The governement abondend the fatherland, the army surprised by the invaders attack couldn't prevent the loss of the great fortresses at Liége and Namur. Even the great fortress city of Antwerp couldn't hold the massive attack. To spare the soldiers from a certain death and captivity King Albert ordered the retreat of the army behind the river yser. From here the Belgian army fought for days and nights and eventualy halted the German army, wich resulted in the potential aid of the French and English soldiers. King Albert never abondened his army for one minute, he flew many times over enemy territory from the royal villas in De Panne to visit the frontlines, even went into the trenches. He urned many respects from allied and  even enemy soldiers.

 

I like to finish this introduction with a applicable qoute inspired from the tales of J.R.R. Tolkien:

 

"By writing this article, I truly see him know, abandend/thwarted by our former countries representatives, founding his inexhaustible motivation with those who fought and died for our freedom, who all lost comrades beyond the count of grieves and above all learning there enemy that our Belgian blood is not so easely be conquered, as proven in history. He rallied   our forces combined with famous and motivational speeches have defeated our enemy, and now I think to myself, there is one, that I could follow,  there is one I could call king !"

MILITARY HISTORY


AN ARTICLE FROM:


MAARTEN CALLAERTS

PRESIDENT

PRINCE ALBERT IN THE BELGIAN ARMY

In 1890, at the age of 15, prince Albert was sent to the Belgian Military academie and was incorporated into the '41e promotie IC', where studied  for two years. From there he choice to enlist in the Grenadiers Regiment where he pledged the legions to the flag on 15 December 1892 as a Non Commissioned Officer. After his return from America in 1898 he rejoined his regiment and was appointed Lieutenant-General in 1907.

 

Prince Albert I during his time on the Military Academy in Brussels

Emperor Wilhelm II and King Albert I in a carriage in Brussels on 26 October 1910

THE DECLORATION OF THE FIRST WORLD WAR

In august the German Emperor, Wilhelm II asked his nephew, the current king of Belgium, Albert I for a save passage through to Belgium for mobilising the German Army to attack on France. King Albert and the Belgian Governement of Charles de Broqueville refused and stated that the Treaty of 1839, wich states the Belgian neutrality had to be respected. On the 4th of August 1914, King Albert I spoke the following words in parlement:

           "Never since 1830 has a graver hour sounded for Belgium. The

           strength of our right and the need of Europe for our autonomous

           existence make us still hope that the dreaded events will not occur."

 

His hope that the events will not occur, was faded in the morning of 5 august 1914, when the German Army invaded Belgium. As established in the constitution, King Albert I was now the leading commander of ta Belgian army in wartime and put up his headquarter at the castle of Baron Dieudonné in Korbeek-Lo (just outside Leuven). The king stayed here from the 5th of August until the 19th of August 1914.

 

The Germans first objective was to conquer the fortresses around Liege and Namur. The resistance of the Belgian Army delayed the invation of France for 4 to 5 days. On the 12th of August a major German cavalry force was embushed on the outskirts of Haelen. The Belgian won the battle but had to retreat to Antwerp afterwards. The consequences where severe for the Belgian civilians, because the German headquarters where shure that the German Army was attacked by Belgian militia units, that where called 'franc-tirreurs'. The English expeditionary forced had arrived in France the same they as the battle of Haelen took place (12 August 1914). They immediatly took defence possions around the Belgian town of Mons. By this time the allies fought the Germans over a line that went from the North Sea until the French Alsace. The Belgian Army who fought with outstanding bravery, had to retrait to the West Flanders, where the General Staf put up headquartes at Furnes. By this time King Albert I had abandoned Brussel, and joined the General Staf at Furnes, while the governement had moved itself to Antwerp, but left on the 13th of Oktober to the French village of Le Havre.

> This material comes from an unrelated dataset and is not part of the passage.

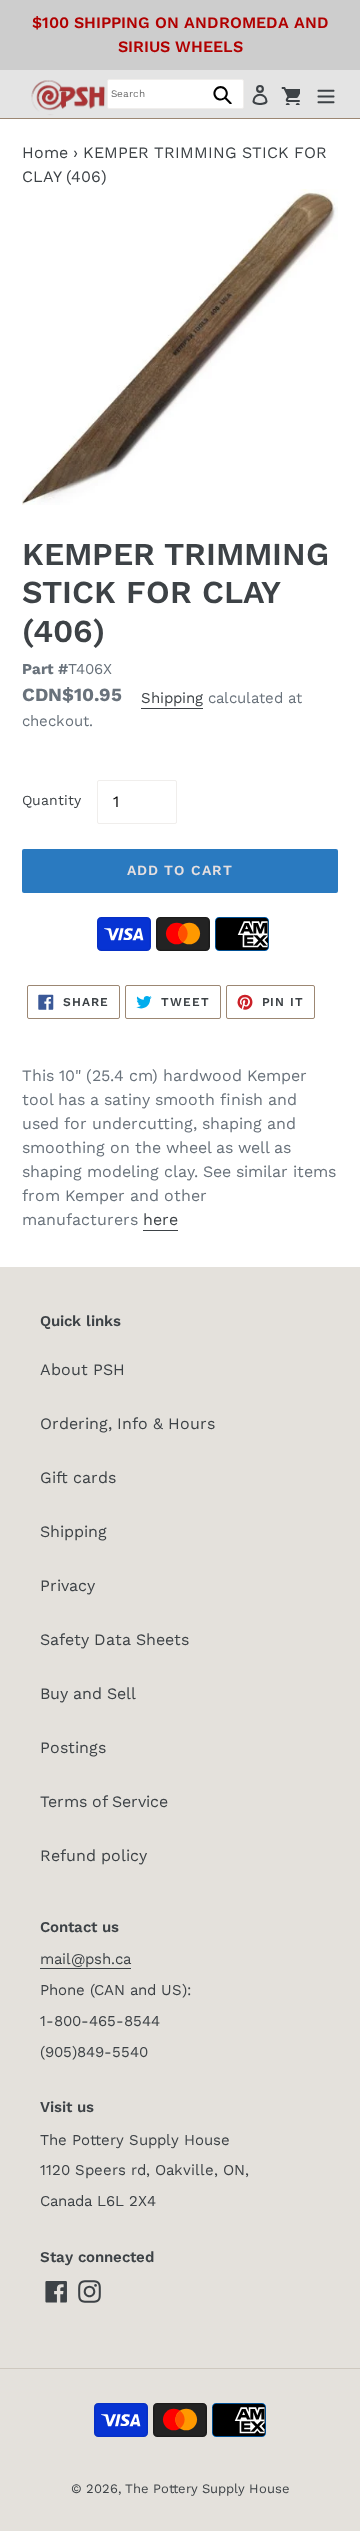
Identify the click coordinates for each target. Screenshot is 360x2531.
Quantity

King Albert, in his full military uniform ca. 1914

THE BATTLE OF THE YZER

On the 14th of October, after some well deserved rest of the Belgian Army, King Albert was forced to give up five infantry divisions to the French line at Eernegem-Kortemark. Later that day the king recieved a cancel of the order, until his great releaf, by the British General Rawlinson, because he had sent his forces to Ieper and moved away from Roeselare. King Albert remained at Nieuwpoort until he moved the army behind the river Ijser. In his diary he set:

           "The Belgian Army is a greaf defender, but aren't great assault men".

 

When the Belgian line was attacked on the morning of 15 October 1914, King Albert wrote the following words to his troops:

 

             "In the positions I placed you in, your countenance must always be in

              front of the enemy; you will be stand as a traiter of the fatherland, if

              you dare to speak the word "retreat", without consent of a higher

              command"

 

General Gallet testied the follow words on his experience with King Albert I as his commander:

 

         "I have not seen His majesty animated by a colder energy. The tone of the

          communication that he made to each divisional commander, in the presence of the chief

         of staff who took note, did not allow the slightest doubt on the ruthless resolution that

         animated him. - GENERAL GALLET

 

The great German offensive was launched on the 18th of October 1914 of a frontline of approxematly 100km. Most of the Allied lines where overrun, just as the Belgian Army in n Schore, Keiem en Mannekensvere, but at Beerse they stood there ground. It was in this moment that the Belgian forced a counter attack at Lombardsijde and regained there positions. The next day German infantry launched many counter attacks on Lombardsijde but the Belgians fought them off everytime. It was only till the next day that the German broke the Belgian lines at Lombardsijde and the Belgian 2nd Division retreated some 600 meters.

 

On the 24th of October 1914, General Foch of the French army visited King Albert with the message he wanted to flooded the areas around Lombardsijde, Veurne and Lo. This plan was previuous rejected by the prime minister Charles de Broqueville, because it will split the Belgian Army off from the French forces. King Albert also rejected the plan, because he wasn't going to destroy the last free Belgian country with salt water. The Belgian General Staf came with an alternative solution the day after. The plan was to flooded certain parts of the region, by using the locks on the Ijzer river. The action took many engeneering of digging ditches, so the water would not flood into the Belgian trenches. The first attempt in the night 26 and 27 October failed and the situation became critical for the Belgian Army. This is way King Albert went to the British General Staf of Field-Marchal French at Sint-Omaars for aide. French could not deliver any reserve troops, because his forces where fighting to the end at Ieper. The Belgian forces, exhausted and heavely outnumbered remained there ground until the 30th of October when a second attempt for flooding sections of the area was succesfull and the Germans had to abbandon there trenches. This ended the battle for the Yser.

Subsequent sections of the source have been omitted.